Lionel Ngakane (17 juillet 1928 – 26 novembre 2003) était un cinéaste et acteur sud-africain qui a vécu en exil au Royaume-Uni à partir des années 1950 jusqu'en 1994, année de son retour en Afrique du Sud après la fin de l'apartheid. Son film de 1965, Jemima and Johnny, inspiré par les « émeutes raciales » de 1958 à Notting Hill à Londres, a remporté des prix aux festivals de cinéma de Venise et de Rimini.
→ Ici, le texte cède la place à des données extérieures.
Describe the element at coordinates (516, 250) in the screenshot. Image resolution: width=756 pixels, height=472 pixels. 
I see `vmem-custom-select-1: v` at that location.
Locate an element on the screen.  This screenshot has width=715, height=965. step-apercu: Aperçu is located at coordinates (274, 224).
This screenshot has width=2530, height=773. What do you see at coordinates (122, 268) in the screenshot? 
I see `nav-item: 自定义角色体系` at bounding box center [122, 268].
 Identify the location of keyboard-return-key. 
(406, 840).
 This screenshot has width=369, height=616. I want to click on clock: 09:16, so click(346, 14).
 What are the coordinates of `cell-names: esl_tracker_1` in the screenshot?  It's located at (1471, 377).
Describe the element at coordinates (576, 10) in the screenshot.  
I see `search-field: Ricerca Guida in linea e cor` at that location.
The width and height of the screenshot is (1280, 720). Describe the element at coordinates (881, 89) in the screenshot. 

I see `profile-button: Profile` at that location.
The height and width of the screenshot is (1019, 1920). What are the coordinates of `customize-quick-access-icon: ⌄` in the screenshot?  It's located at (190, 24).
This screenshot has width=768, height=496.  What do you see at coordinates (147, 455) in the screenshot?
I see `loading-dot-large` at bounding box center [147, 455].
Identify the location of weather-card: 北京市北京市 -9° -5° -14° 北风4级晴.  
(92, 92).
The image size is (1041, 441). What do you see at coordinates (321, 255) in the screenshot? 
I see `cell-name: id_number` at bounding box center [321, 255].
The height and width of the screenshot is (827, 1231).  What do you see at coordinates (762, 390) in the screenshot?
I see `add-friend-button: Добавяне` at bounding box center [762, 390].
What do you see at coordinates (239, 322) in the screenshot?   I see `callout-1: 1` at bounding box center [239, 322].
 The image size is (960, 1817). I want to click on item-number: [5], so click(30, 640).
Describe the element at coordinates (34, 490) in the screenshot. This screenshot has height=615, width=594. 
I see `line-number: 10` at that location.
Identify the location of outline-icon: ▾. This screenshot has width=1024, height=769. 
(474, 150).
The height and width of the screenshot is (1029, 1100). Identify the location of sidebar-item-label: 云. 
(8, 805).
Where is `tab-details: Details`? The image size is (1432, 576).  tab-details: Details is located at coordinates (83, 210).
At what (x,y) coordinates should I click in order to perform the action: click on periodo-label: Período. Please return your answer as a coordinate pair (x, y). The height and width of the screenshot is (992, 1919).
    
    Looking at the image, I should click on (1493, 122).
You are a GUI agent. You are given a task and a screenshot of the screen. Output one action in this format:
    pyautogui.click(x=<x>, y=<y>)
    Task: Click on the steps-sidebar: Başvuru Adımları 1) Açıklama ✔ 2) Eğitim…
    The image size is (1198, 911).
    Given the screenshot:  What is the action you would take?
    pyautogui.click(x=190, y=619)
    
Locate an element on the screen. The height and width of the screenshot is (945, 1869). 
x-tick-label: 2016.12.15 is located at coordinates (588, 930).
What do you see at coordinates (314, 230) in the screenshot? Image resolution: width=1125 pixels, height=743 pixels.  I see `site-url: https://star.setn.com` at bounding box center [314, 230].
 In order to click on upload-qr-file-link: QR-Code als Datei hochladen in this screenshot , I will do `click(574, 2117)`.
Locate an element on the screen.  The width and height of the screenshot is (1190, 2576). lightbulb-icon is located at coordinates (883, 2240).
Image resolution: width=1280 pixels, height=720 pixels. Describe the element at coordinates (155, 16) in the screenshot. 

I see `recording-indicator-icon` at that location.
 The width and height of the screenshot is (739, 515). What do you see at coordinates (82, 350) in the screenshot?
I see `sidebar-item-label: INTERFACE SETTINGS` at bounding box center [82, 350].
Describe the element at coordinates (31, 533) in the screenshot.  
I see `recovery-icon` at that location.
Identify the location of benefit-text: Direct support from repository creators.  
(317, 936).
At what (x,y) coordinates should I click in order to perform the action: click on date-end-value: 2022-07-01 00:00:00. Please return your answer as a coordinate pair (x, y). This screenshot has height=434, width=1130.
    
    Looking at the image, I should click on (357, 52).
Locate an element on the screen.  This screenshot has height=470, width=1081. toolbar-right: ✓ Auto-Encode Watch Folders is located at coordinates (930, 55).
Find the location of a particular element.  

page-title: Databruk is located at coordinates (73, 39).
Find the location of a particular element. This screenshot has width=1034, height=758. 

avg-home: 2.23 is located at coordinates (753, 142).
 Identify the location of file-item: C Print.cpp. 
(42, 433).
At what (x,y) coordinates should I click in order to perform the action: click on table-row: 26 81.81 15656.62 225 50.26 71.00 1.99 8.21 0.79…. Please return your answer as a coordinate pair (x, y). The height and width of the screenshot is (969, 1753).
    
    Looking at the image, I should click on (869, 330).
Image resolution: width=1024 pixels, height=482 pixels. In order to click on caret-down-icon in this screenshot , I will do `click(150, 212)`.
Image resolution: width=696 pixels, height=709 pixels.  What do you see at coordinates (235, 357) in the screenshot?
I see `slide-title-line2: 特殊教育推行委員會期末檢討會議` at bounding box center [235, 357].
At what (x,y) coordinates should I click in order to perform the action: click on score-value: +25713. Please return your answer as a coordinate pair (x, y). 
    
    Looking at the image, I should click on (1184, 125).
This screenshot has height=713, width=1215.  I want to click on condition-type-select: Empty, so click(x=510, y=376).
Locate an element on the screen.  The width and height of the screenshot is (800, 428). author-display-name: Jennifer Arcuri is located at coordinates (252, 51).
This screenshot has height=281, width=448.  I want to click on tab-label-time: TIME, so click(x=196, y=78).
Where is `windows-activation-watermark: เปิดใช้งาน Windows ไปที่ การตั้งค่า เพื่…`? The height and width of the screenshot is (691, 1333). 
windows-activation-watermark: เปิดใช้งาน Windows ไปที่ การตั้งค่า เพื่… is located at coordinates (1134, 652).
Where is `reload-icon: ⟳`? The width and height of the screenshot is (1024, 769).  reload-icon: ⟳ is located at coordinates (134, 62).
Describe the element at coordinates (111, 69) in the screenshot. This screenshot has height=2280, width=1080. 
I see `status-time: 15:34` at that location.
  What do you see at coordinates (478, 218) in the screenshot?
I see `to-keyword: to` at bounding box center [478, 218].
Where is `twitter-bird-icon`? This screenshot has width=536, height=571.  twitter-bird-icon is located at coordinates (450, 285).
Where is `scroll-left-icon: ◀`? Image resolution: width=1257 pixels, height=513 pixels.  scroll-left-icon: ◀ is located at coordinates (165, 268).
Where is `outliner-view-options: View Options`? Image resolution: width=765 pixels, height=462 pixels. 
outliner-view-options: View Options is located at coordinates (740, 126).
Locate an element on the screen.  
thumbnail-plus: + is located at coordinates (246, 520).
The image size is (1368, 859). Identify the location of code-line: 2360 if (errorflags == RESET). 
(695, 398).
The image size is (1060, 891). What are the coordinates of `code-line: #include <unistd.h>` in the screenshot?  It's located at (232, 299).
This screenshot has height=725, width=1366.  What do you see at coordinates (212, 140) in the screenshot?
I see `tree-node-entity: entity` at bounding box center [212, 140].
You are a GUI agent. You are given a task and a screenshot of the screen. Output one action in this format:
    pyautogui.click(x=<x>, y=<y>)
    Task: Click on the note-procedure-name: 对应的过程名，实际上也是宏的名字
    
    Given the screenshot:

Dans les années 1960, Ngakane a été l'un des membres fondateurs de la Fédération panafricaine des cinéastes (FEPACI) et du Fespaco, le Festival panafricain du cinéma et de la télévision de Ouagadougou (FESPACO).
Ngakane est né à Pretoria en Afrique du Sud. En 1936, sa famille et lui ont déménagé dans le quartier de Sophiatown à Johannesburg. Son père, qui était enseignant, a ouvert une pension avec Alan Paton, auteur du roman de 1948 Pleure, ô pays bien-aimé. Ngakane a étudié à l'université Fort Hare et à l'université de Witwatersrand, et a travaillé pour les magazines Drum et Zonk de 1948 à 1950. En 1950, il a commencé sa carrière cinématographique comme assistant réalisateur et acteur dans l'adaptation filmique de Pleure, ô pays bien-aimé (1951), réalisée par Zoltan Korda. Peu après, Ngakane s'est exilé au Royaume-Uni.
En tant qu'acteur, il a joué dans plusieurs films, notamment The Mark of the Hawk en 1957 (avec Eartha Kitt), à la télévision dans Quatermass and the Pit (1958) et dans la série d'espionnage Danger Man (Deadline, 1962) aux côtés de Patrick McGoohan, et au théâtre dans Moon on a Rainbow Shawl d'Errol John, ainsi que dans la pièce The Lion and the Jewel de Wole Soyinka au Royal Court Theatre en 1966.
Ngakane est retourné en Afrique du Sud après la fin de l'apartheid en 1994.
Il est surtout connu pour son court-métrage Jemima and Johnny (1965), inspiré par les « émeutes raciales » de 1958 à Notting Hill à Londres. Le film a remporté des prix aux festivals de Venise et de Rimini. Il a également réalisé des documentaires sur l'apartheid et le développement africain. Il a été président d'honneur de la Fédération panafricaine des cinéastes (FEPACI), organisation qu'il avait créée en 1967 en tant que groupe de pression pour soutenir les cinéastes africains.
Il est décédé à Rustenburg en Afrique du Sud en 2003, à l'âge de 75 ans.